▸ TASK BRIEF:
Rescale the entries from the line containing "Botón de Arrepentimiento (747, 710)" through the last entry, both included. Rewrite each of those lines in full, request and all, with every answer coordinate multiplied by 0.6 and rounded to a whole number (halves round up), and give no other lines.

▸ LISTING:
►
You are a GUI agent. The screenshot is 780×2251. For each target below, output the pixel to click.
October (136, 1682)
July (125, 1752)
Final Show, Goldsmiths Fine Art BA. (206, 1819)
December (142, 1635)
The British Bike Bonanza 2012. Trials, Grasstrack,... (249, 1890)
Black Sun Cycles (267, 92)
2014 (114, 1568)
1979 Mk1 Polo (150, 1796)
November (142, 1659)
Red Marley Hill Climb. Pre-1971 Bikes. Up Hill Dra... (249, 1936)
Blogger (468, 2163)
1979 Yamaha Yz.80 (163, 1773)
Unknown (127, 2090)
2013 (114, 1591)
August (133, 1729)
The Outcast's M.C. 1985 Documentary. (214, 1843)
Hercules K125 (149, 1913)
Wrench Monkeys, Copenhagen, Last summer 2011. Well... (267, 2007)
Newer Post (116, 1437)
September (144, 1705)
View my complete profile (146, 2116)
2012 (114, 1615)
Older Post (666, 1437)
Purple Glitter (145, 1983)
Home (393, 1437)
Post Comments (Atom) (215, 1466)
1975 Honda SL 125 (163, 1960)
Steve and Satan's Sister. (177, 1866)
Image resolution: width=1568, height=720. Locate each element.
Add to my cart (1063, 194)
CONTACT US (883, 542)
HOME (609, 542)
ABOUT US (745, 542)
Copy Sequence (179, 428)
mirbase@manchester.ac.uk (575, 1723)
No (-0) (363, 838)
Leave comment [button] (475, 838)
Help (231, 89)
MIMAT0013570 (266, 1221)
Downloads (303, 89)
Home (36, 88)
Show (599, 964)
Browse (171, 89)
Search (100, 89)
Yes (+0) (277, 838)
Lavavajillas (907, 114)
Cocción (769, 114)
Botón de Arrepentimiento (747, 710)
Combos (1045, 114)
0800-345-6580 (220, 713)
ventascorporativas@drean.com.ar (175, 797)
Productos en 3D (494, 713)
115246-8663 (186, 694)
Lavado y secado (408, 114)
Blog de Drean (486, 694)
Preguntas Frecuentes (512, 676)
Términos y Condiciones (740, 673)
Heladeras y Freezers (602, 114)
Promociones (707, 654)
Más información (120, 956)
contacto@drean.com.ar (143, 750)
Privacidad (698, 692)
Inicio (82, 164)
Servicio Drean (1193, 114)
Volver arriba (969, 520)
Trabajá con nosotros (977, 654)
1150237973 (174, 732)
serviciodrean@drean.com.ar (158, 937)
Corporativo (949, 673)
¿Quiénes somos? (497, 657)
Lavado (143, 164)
◄
▸ TASK RESULT:
Botón de Arrepentimiento (448, 426)
Combos (627, 68)
0800-345-6580 (132, 428)
ventascorporativas@drean.com.ar (105, 478)
Productos en 3D (296, 428)
115246-8663 (112, 416)
Lavado y secado (245, 68)
Blog de Drean (292, 416)
Preguntas Frecuentes (307, 406)
Términos y Condiciones (444, 404)
Heladeras y Freezers (361, 68)
Promociones (424, 392)
Más información (72, 574)
contacto@drean.com.ar (86, 450)
Privacidad (419, 415)
Inicio (49, 98)
Servicio Drean (716, 68)
Volver arriba (581, 312)
Trabajá con nosotros (586, 392)
1150237973 (104, 439)
serviciodrean@drean.com.ar (95, 562)
Corporativo (569, 404)
¿Quiénes somos? (298, 394)
Lavado (86, 98)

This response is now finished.